Jumat, 21 November 2025

Ia menjelaskan, Kurikulum Merdeka yang dirancang untuk memberikan kebebasan siswa dalam mengeksplorasi minat, justru terancam tereduksi dengan adanya pembatasan jurusan.

”Padahal, dunia kerja saat ini membutuhkan individu dengan kemampuan lintas disiplin. Ambil contoh isu perubahan iklim, solusinya tidak hanya datang dari sains atau IPA, tetapi juga kebijakan yang terdapat di IPS serta komunikasi lewat Bahasa. Dengan memaksa siswa memilih satu jurusan, tanpa sadar membatasi potensi mereka untuk berpikir secara holistik,” sambungnya.

Lebih lanjut, Nur Mahardika menyoroti potensi dampak psikologis terhadap siswa. Menurutnya, memilih jurusan di usia remaja (15-17 tahun) bukanlah keputusan yang sederhana.

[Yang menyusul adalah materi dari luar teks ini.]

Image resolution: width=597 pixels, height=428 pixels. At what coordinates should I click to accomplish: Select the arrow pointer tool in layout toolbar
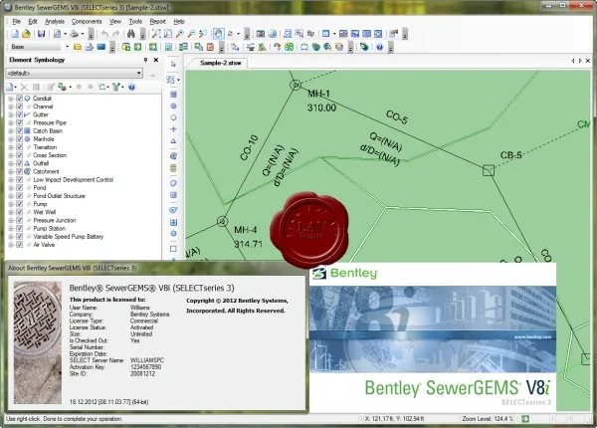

Pada fase perkembangan tersebut, siswa sedang aktif membentuk identitas diri dan seringkali melalui proses trial and error. Ketika mereka dihadapkan pada pilihan yang bersifat permanen atau sulit diubah, beban psikologis yang muncul bisa signifikan.

”Misalnya seorang siswa yang sebenarnya mencintai sastra, tetapi memilih jurusan IPA karena tekanan orang tua atau anggapan bahwa IPA lebih bergengsi. Bukan tidak mungkin ia akan mengalami stres akademik, kehilangan motivasi, atau bahkan merasa terasing dari dirinya sendiri,” terangnya.

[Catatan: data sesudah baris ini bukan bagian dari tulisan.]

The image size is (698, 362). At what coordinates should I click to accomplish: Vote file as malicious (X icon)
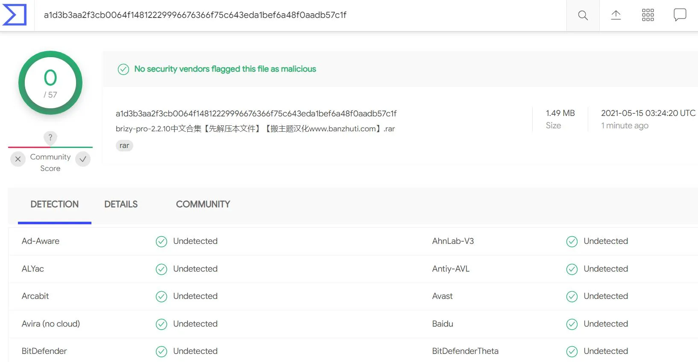(18, 159)
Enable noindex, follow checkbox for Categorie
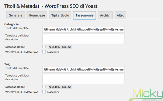This screenshot has height=101, width=163. click(x=44, y=47)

Menurut Nur Mahardika, kebijakan penjurusan kembali di SMA ibarat pisau bermata dua. Di satu sisi, sistem ini menawarkan struktur yang jelas untuk memenuhi kebutuhan tes standar. Namun, di sisi lain, kebijakan ini berisiko mengecilkan potensi siswa dan mengabaikan tuntutan zaman yang membutuhkan individu dengan kemampuan multidisiplin.

”Tantangan terbesar saat ini yakni memastikan sistem ini tidak menjadi langkah mundur, melainkan bagian dari evolusi pendidikan yang tetap memprioritaskan siswa sebagai manusia utuh, bukan sekadar angka di rapor atau nilai ujian,” pungkasnya.